Tuesday, November 29, 2005

Having Your Credentialed Cake and Eating it Too

For Thanksgiving, the Education Gadfly offered up a great little gem on the debate between the local autonomy of principals to hire teachers and the apparent need for teacher credentials regulations, namely subject matter expertise. At the end of it all, Mike Petrilli argues that it must be a one or the other option. I am not so sure.

I am all for flexibility and accountability at every level, including the principal level. But unless principals are given the power to hire, and more importantly fire, teachers, I find it difficult to hold principals fully accountable for every failure at their school. True, no matter what the circumstance, they are responsbile, but how can you blame a principal for the failings of a staff he cannot select or selectively reduce? No teachers' union is ever going to agree to allow school principals to fire a teacher.

Teacher credentialing sounds like a good idea. After all, they have to have a license and most are required to get a master's degree and are rewarded for such things. But the current "credentialing" regime does little guarantee quality teachers. We get well-educated men and women leading classrooms, but not necessarily "highly qualified" teachers as NCLB puts it.
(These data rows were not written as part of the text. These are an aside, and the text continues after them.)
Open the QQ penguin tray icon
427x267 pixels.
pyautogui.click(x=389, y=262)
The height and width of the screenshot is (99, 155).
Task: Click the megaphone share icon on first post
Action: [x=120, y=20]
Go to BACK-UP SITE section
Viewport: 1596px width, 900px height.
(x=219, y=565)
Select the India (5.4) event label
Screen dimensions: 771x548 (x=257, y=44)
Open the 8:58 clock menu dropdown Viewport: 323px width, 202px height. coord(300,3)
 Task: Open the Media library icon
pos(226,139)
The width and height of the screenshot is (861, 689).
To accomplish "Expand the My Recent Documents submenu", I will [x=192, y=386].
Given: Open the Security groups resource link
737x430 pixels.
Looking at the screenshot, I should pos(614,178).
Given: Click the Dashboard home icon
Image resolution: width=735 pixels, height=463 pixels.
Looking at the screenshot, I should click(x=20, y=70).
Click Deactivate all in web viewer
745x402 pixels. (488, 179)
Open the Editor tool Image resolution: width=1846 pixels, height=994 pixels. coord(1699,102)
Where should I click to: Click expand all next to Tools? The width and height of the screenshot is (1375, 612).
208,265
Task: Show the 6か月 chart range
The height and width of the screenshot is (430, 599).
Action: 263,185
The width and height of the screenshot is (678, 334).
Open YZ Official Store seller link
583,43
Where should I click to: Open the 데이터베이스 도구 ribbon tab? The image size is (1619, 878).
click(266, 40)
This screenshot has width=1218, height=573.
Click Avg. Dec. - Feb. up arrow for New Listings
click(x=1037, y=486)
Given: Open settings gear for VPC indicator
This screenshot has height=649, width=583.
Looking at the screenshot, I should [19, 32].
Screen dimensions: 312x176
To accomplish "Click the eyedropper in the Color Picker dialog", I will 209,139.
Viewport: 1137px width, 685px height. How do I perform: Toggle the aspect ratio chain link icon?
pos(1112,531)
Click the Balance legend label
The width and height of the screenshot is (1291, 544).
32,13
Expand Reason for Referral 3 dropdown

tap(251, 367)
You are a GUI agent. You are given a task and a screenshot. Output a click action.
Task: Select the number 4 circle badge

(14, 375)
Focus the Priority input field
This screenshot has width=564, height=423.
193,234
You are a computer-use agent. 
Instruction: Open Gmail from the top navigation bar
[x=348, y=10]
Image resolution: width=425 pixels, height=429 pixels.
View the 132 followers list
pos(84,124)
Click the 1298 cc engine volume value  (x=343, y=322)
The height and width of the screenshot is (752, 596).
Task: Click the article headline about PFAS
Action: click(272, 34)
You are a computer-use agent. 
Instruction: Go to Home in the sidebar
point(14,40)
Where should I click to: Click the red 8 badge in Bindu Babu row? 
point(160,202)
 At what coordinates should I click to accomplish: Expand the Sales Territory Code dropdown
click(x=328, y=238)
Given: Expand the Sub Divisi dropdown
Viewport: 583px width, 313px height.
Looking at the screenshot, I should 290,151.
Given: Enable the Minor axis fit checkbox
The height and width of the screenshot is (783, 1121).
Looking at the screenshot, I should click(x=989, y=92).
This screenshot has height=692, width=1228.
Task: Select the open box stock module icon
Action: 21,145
But highly qualified is a subjective term given an objective definition that does not fit the real world. As Mike Petrilli points out in a hypothetical:

Imagine a school leader in Appalachia who employs a dynamic, inspiring math teacher who gets great results in the classroom and helps all her students reach proficiency. Should the state or federal government care if that teacher majored in chemistry instead of math? How should that principal feel when told that this fine math teacher must jump through a bunch of hoops to meet the "subject matter competency" requirement? It makes you want to yell: "Cut the red tape! Peel back the bureaucrats! Trust the results!"

This point is important, K-12 education is largely about basics. Students learn the basics of math, English, History, Science, Arts, and other large general fields with many subareas. K-12 students generally don't learn engineering, advanced physical sciences, or focus solely on early American History or Romance Language literature. All of these general areas lend themselves to specialization, with a great deal of cross-discipline learning in college.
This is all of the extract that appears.